Malaysian lawmakers green light Lynas rare earths plant
Author: Anuradha Raghu and Niluksi Koswanage
Australia's Lynas Corp is set to clear the final hurdle for its delayed $800 million rare earths plant after Malaysian lawmakers asked the government to issue the miner a temporary operating license despite community safety concerns.
The recommendations of the six-member lawmaker committee are expected to be rubber stamped by parliament later on Tuesday, clearing the way for Lynas to start operating the plant that is key to breaking China's grip on rare earths used in products ranging from Apple Inc's smartphones to Honda Motors' hybrid cars.
"It's another in a long line of affirmations for the safety of the Lynas plant," said a Lynas spokesman in Australia.
Lynas shares added nearly 9 percent, while analysts said the plant, set to be the biggest in the world outside China, could start operating within four months of the issuance of a temporary operating license.
The Lynas plant on Malaysia's east coast has been standing ready to fire up since early May, but the company has been embroiled since construction began two years ago in lengthy environmental and safety disputes with local residents.
Widespread protests over concerns at possible radioactive residue have drawn thousands of people at a time, and the project has become a hot topic ahead of an election likely to be held this year.
The decision by the committee, which was dominated by MPs from the ruling Barisan National coalition, came after Malaysia dismissed an appeal by residents to scrap the plant on radiation concerns.
RARE EARTH SUPPLY
Prized for their magnetism, luminescence and strength, world consumption of rare earths is estimated to rise to around 185,000 metric tonnes (204,000 tons) a year by 2015, from 136,000 tonnes in 2010.
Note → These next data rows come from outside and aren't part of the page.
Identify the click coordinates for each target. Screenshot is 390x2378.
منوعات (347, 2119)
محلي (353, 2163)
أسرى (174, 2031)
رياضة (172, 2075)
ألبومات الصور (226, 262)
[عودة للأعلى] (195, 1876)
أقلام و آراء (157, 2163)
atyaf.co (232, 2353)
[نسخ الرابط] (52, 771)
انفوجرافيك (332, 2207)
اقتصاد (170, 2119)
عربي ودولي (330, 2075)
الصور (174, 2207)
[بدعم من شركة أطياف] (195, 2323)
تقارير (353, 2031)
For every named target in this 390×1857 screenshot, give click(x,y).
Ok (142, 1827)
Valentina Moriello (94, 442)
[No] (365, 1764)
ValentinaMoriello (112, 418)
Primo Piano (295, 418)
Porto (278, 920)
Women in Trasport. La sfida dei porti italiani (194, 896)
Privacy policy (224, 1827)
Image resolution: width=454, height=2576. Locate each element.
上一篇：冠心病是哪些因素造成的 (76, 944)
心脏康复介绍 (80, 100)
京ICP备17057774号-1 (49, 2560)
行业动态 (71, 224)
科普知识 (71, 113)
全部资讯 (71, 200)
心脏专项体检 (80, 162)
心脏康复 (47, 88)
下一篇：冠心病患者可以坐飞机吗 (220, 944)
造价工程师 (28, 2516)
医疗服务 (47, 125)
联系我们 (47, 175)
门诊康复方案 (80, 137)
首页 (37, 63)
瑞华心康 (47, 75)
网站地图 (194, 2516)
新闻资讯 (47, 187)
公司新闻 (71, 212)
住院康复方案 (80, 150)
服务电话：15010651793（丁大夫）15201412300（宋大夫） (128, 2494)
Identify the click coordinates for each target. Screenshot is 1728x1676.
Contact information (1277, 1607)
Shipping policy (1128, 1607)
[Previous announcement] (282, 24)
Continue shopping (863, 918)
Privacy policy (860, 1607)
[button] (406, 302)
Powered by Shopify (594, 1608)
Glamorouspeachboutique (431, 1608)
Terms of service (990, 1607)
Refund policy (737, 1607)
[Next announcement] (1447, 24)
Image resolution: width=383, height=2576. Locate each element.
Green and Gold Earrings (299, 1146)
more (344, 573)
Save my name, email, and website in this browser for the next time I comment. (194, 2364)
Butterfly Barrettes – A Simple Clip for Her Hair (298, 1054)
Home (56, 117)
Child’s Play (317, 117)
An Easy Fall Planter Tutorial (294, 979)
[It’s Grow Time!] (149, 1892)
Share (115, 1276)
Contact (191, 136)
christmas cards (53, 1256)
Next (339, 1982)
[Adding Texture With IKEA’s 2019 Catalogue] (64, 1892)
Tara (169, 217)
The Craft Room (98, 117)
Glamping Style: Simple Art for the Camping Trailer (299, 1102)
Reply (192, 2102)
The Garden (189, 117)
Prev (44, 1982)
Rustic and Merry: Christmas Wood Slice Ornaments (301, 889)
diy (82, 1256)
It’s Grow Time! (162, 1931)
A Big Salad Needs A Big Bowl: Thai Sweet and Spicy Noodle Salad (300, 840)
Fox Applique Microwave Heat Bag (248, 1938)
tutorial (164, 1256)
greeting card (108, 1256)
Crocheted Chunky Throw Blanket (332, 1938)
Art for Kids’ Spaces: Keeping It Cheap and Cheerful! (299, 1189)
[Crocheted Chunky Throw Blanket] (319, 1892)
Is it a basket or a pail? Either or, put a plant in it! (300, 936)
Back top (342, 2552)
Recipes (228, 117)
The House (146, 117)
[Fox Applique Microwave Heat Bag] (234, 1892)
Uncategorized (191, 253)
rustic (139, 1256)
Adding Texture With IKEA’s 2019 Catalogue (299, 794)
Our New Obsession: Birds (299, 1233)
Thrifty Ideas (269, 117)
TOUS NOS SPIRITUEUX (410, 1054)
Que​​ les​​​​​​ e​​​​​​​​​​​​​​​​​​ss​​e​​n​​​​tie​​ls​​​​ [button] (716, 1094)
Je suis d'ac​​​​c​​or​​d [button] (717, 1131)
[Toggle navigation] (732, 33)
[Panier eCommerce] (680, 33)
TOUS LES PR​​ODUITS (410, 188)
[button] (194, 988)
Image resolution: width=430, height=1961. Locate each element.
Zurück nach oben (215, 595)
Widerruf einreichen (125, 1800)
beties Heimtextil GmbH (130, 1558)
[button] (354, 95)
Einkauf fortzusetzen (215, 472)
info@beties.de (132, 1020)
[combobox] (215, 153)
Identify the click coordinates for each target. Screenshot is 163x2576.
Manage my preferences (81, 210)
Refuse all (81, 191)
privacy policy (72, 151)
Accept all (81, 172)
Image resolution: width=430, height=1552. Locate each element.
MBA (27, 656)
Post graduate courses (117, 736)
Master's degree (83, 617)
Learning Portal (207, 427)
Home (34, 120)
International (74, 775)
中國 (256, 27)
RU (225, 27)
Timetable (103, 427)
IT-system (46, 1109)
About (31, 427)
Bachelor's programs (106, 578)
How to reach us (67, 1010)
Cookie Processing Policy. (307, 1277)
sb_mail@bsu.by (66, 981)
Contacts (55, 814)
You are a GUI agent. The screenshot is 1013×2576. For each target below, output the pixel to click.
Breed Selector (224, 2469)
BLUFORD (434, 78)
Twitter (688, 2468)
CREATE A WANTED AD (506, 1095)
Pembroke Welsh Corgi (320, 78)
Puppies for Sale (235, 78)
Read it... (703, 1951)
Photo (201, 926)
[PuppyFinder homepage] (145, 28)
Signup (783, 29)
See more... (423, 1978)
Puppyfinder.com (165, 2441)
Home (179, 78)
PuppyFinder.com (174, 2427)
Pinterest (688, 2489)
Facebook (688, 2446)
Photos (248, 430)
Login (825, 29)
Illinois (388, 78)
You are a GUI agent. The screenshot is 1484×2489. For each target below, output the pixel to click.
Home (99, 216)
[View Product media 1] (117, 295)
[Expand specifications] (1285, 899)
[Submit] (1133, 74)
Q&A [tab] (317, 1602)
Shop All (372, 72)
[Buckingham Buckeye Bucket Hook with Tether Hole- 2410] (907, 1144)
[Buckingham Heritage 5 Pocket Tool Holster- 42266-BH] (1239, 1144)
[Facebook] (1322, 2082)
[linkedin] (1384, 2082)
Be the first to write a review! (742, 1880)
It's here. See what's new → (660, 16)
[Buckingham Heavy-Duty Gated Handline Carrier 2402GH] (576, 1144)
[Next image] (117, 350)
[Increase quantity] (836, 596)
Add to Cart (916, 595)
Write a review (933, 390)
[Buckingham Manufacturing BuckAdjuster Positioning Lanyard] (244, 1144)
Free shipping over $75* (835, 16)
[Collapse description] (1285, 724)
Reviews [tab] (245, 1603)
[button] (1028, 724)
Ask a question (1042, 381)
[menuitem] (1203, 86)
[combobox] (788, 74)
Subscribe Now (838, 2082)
China imposed export quotas in 2009 to fight pollution caused by illegal mining and processing, turning up the pressure to find alternative sources.
The Lynas plant would supply about 11,000 metric tonnes in its first year, eventually rising to 22,000 metric tonnes. The company says demand is so strong that it has locked in customers for all the rare-earths it can process in the first 10 years of operations.
Malaysia's opposition lawmakers boycotted the committee set up three months earlier, accusing the government of planning a whitewash over the plant in Prime Minister Najib Razak's home state of Pahang. Opposition lawmakers on Tuesday called the latest report "propaganda from Lynas".
Najib is seeking a strong mandate based on a track record of drawing in investments and boosting growth at a time when the euro zone debt crisis hobbles the global economy.
"The parliamentary committee's findings will blow up the Lynas issue for many voters who were against the plant," said James Chin, political science professor at Malaysia's Monash campus. "There will be some form of a backlash."
Lynas, which last year said refined rare earth exports from Malaysia could hit 8 billion ringgit ($2.5 billion) from 2013 -- equivalent to 1 percent of the country's gross domestic product, is expected to figure prominently in Najib's plans.
The committee on Tuesday said awarding the license would help the factory start processing rare earths in stages and recommended a committee of NGOs and experts keep track of the plant.
"Among all the rare earths factories in operation, they (Lynas) are the most advanced, we were told by international experts," select committee chairmanet Mohamed Khaled Nordin told reporters outside the parliament hall.
Deutsche Bank said it expected Lynas to submit its plan to meet earlier government conditions on neutralizing radioactive elements in plant waste and an emergency response plan on dust control this week, looking for a sign-off by end-July.
Once the license was issued, it would take another four months for Lynas to generate cash from the plant - one month for shipping the concentrate from its Australian mine to Malaysia and three months to commission the plant.
The 100-page report said while Lynas had met safety, health and environmental standards, an additional 31 recommendations would be tabled in what appeared to be concessions to public concerns over the plant's safety aspects.
Key among them was a recommendation Lynas has to ship out factory waste from Malaysia if it is unable to find an approved storage and recycling site -- a condition the panel says Lynas is already committed to although opposition lawmakers said the report was scant on the terms of such a deal.